Single by Hank Williams With His Drifting Cowboys
- A-side: "Weary Blues from Waitin'"
- Published: November 21, 1951 Acuff-Rose Publications, Inc.
- Released: September 1953
- Recorded: 1951 demo + July 8, 1953 overdub
- Genre: Country
- Length: 2:18
- Label: MGM 11574
- Songwriter: Hank Williams

= I Can't Escape from You (Hank Williams song) =

1951 song by Hank Williams

"I Can't Escape from You" is a song written by Hank Williams. The song was originally recorded as a demo by Williams probably in 1951 but he never recorded it in a studio with a band. MGM released an overdubbed version in 1953 with backing from the Drifting Cowboys.
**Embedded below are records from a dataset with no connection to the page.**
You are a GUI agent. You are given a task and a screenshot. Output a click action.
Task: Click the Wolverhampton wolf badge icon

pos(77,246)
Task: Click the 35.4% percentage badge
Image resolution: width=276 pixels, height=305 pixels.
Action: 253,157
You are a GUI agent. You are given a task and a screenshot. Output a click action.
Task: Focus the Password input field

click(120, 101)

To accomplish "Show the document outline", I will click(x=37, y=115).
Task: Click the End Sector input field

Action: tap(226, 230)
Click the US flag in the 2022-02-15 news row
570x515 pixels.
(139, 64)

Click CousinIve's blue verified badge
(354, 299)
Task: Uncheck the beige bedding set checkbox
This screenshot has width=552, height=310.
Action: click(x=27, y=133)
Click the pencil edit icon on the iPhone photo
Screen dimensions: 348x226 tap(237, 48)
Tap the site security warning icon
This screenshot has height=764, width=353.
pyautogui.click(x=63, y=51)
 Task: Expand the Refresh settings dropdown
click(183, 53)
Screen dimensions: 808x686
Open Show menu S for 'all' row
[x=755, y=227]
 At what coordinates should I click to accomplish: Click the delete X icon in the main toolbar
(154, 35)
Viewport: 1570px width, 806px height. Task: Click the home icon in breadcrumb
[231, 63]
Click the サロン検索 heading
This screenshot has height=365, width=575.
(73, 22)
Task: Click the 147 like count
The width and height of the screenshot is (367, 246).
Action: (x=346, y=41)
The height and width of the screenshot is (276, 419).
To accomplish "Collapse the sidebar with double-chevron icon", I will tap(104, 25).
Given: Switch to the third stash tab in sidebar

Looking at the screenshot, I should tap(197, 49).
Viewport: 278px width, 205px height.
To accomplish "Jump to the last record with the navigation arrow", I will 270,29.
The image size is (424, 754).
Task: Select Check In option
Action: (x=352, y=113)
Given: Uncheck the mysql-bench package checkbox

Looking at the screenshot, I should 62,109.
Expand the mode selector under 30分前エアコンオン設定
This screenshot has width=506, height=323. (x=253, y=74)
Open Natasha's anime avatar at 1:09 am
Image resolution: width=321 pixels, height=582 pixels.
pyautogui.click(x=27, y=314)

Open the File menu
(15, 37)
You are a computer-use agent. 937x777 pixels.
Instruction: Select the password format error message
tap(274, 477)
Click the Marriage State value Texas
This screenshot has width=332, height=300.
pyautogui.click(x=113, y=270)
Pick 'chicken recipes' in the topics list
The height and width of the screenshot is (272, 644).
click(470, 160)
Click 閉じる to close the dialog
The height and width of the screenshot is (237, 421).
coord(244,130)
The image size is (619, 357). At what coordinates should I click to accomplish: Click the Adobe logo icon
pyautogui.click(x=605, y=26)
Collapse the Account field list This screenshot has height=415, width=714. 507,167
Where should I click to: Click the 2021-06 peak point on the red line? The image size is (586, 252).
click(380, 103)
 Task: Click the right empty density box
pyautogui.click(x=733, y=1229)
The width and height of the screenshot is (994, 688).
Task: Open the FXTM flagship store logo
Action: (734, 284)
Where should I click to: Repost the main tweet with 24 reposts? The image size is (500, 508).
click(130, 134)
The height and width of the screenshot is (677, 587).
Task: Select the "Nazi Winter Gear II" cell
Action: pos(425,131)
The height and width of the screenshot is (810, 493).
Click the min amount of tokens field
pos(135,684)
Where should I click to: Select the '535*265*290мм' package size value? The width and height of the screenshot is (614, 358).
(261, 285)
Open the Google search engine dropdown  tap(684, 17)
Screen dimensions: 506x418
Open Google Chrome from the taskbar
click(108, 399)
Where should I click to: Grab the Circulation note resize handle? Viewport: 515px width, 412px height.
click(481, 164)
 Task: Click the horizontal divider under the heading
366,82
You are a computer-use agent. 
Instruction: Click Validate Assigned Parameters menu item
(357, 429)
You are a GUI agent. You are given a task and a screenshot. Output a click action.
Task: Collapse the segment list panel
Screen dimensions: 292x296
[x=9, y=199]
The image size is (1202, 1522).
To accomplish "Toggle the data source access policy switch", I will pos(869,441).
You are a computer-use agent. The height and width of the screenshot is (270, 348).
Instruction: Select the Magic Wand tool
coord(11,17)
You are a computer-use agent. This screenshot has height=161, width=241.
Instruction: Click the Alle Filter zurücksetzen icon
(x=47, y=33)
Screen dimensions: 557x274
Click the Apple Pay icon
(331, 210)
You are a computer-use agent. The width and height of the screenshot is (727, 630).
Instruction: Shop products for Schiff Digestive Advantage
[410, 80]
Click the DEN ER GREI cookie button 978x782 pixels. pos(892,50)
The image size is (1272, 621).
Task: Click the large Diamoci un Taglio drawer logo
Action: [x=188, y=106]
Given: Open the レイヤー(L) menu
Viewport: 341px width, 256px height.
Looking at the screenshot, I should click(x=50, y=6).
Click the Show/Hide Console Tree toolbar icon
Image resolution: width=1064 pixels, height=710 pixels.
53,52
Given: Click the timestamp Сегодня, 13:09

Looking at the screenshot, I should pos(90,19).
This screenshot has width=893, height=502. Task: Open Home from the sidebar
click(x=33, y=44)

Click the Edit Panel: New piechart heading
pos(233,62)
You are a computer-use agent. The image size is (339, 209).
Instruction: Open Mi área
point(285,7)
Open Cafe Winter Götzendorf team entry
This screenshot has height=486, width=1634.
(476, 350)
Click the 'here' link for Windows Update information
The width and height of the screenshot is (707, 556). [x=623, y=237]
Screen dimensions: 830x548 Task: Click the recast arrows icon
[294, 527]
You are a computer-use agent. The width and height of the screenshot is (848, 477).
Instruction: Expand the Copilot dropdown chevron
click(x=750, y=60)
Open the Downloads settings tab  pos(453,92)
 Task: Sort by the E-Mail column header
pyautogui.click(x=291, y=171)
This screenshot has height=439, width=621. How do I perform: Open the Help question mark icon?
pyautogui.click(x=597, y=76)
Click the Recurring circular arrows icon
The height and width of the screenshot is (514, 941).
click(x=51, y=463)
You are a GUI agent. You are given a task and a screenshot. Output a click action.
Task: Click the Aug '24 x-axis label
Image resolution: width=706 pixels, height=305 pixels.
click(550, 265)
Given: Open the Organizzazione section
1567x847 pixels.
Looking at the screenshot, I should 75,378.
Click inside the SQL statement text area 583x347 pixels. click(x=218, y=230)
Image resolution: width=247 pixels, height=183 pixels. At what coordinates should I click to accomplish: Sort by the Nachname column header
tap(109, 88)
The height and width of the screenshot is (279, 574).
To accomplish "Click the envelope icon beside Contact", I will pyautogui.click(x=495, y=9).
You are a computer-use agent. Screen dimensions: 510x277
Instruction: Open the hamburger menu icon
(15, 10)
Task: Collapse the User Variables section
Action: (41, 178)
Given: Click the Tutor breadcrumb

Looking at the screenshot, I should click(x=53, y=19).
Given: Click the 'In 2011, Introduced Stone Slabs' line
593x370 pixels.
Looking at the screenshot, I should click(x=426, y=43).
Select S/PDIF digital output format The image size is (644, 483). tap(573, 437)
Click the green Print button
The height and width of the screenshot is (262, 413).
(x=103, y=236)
The song contains the bitter testimony of a man haunted by the memory of a woman who has "a heart of stone." Like many of the demos that feature just Williams and his guitar, the original performance is artlessly affecting and displays his spare, haunting lyrics:

A jug of wine to numb my mind
But what good does it do?
The jug runs dry and still I cry
I can't escape from you

These wasted tears are souvenirs
Of a love I thought was true
Your memory is chained to me
I can't escape from you

==Cover versions==
- Ray Price recorded the song for Columbia on July 8, 1952
- Jack Scott cut a version of the song.
- George Jones recorded a version of the song.
- The The also recorded it for their Williams tribute LP Hanky Panky.